Following the hearing, at which Supreme Court again denied defendant’s request to submit further evidence, the court determined the interests of the parties in the property to be 83% for plaintiff and 17% for defendant. The court, fixed the parties’ interests as indicated above, appointed a receiver, and ordered the public sale of the property. Defendant appealed. The Appellate Division rejected defendant’s argument that Supreme Court exceeded its authority by reforming the parties’ stipulation of settlement. Where, as here, a mutual mistake rendered a portion of the parties’ settlement agreement impossible or impracticable, “the relevant settlement provision was properly set aside”. No dispute existed that the parties’ agreement to physically divide the property could not occur given the restrictive covenant; and even defendant was not attempting to have the parties’ stipulation enforced. Thus, after giving the parties ample opportunity to reach a new agreement, the trial court was correct to move forward by appointing an appraiser so that an equitable distribution of the property, in as close accordance as possible with the intent of the parties as expressed in their settlement, could be achieved.
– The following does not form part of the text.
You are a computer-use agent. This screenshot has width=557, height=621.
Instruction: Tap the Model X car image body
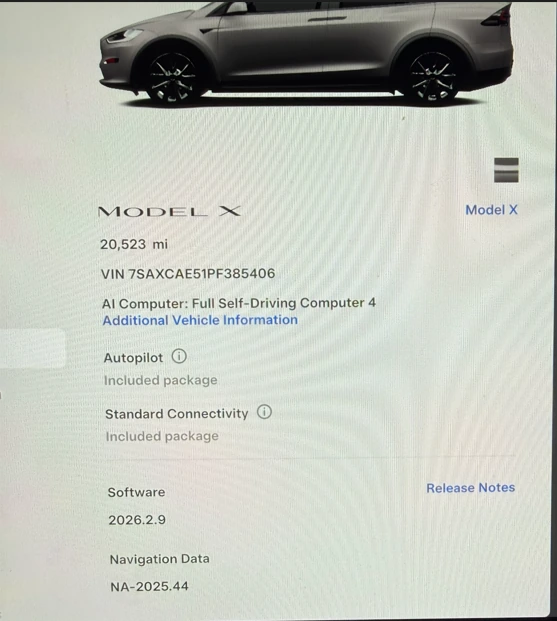pos(306,50)
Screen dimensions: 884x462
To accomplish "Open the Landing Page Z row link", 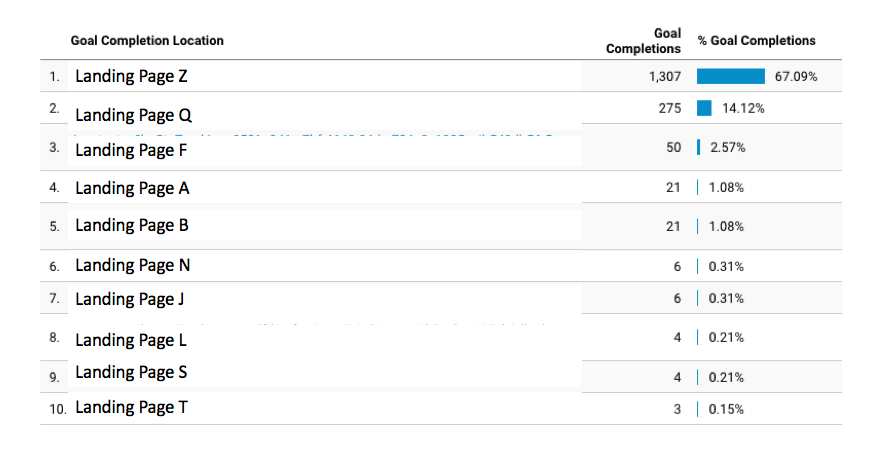I will click(131, 76).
The Appellate Division noted that to achieve reformation or recission of the stipulation of settlement, one of the parties should have commenced a plenary action, rather than proceeding by motion but, in the context of this matter, concluded the defect to be nonfatal. However, the lower court erred in resolving this matter without a full hearing permitting the parties to offer proof of valuation. The court is authorized to appoint an independent appraiser in a matrimonial action but, unless the parties have stipulated otherwise, the court must afford the parties the opportunity to review the appraisal, cross-examine the appraiser and offer additional evidence on valuation. Although the record contained evidence that the parties consented to Supreme Court’s appointment of the appraiser, it did not suggest that the parties agreed to be bound by the resulting appraisal.
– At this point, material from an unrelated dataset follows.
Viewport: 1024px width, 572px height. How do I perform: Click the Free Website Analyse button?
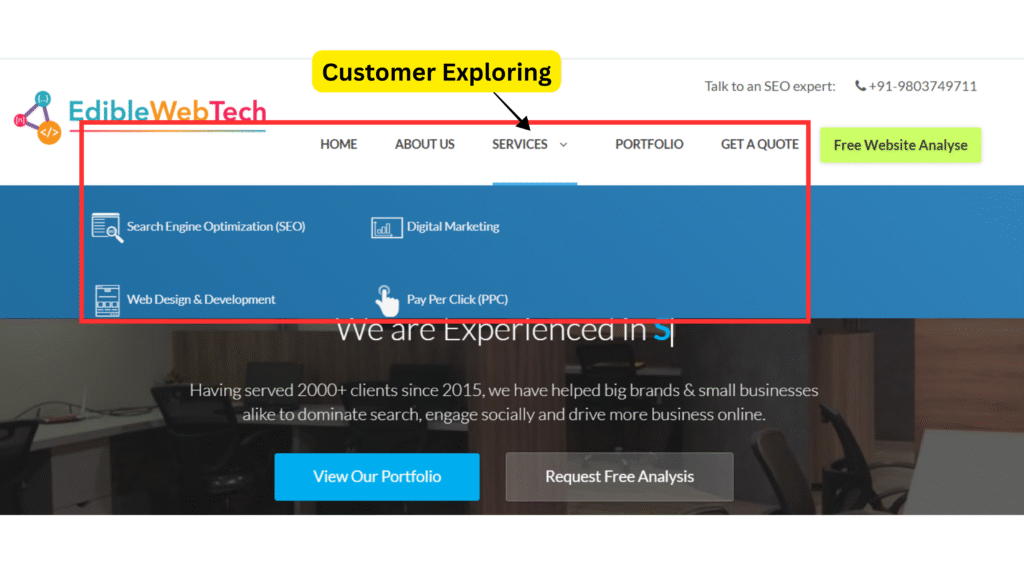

This is an example of a situation where the mutual mistake allowed the court to reform the parties’ settlement agreement. While those circumstances tend to be limited, the lawyers in Banker recognized that since the property could not be subdivided, it had to be sold or one of the parties would buy out the other party’s interest. The question of valuation was secondary to the remedy chosen by the court as a result of reformation of the agreement. At the same time, it is rather surprising that neither divorce attorney was aware of the covenant, since both parties, presumably, had access to the real property records and the property’s abstract of title.